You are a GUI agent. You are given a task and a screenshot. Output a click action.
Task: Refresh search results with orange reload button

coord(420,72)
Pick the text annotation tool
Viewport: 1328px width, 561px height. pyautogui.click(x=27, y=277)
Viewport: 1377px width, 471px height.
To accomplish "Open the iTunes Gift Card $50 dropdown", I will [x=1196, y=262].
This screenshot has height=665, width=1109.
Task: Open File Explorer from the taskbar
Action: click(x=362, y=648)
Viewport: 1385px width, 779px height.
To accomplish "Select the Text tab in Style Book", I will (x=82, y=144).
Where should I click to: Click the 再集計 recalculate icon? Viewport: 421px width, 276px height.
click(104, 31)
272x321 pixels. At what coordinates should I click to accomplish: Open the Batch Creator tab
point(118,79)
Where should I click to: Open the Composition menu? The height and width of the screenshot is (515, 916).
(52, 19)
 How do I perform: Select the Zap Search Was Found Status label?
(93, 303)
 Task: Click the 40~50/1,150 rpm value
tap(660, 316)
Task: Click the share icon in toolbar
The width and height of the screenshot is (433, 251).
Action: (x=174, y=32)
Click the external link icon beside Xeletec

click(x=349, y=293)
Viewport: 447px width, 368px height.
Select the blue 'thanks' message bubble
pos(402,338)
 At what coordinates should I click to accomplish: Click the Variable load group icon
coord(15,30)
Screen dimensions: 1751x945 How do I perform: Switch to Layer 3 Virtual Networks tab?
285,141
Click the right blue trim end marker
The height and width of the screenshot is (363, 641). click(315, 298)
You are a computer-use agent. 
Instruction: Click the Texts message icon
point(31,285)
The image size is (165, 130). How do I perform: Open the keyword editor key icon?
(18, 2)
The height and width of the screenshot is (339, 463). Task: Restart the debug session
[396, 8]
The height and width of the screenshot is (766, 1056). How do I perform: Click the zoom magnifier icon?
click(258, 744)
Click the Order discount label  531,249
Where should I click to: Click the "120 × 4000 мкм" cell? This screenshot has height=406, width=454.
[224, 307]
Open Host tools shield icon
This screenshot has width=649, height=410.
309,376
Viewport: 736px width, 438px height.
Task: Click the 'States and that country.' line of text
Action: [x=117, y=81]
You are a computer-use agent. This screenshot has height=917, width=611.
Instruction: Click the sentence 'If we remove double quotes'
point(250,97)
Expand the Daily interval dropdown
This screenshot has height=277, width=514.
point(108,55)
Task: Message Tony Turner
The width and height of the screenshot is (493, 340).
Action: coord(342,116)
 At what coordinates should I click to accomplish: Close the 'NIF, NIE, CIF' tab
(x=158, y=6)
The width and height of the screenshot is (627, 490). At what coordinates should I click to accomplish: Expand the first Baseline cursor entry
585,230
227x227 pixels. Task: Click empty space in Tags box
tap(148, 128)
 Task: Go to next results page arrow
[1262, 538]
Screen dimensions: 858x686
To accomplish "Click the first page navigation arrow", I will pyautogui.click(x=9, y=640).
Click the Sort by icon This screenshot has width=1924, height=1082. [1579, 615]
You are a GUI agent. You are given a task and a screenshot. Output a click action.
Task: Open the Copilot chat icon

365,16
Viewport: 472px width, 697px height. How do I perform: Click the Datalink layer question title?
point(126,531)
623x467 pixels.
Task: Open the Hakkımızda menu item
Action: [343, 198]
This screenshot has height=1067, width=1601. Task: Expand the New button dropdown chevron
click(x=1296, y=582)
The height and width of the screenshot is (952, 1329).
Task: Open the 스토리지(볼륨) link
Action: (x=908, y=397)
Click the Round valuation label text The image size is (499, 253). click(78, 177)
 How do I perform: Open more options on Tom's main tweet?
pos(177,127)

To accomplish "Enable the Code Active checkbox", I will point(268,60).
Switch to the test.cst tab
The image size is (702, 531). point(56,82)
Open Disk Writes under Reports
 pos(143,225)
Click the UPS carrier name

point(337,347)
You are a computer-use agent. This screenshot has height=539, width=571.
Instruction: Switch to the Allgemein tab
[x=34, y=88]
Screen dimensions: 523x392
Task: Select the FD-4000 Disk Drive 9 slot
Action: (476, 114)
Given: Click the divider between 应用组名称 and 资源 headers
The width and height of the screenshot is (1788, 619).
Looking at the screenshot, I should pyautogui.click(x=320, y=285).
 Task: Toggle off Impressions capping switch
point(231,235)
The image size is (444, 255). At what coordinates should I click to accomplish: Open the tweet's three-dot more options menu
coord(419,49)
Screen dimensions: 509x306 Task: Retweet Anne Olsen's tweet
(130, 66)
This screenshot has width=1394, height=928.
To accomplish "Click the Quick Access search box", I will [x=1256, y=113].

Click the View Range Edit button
----------------
Wherever the word "computer" appears in the records above, copy that line.

You are a computer-use agent. 
You are a computer-use agent. This screenshot has height=917, width=611.
You are a computer-use agent. This screenshot has height=539, width=571.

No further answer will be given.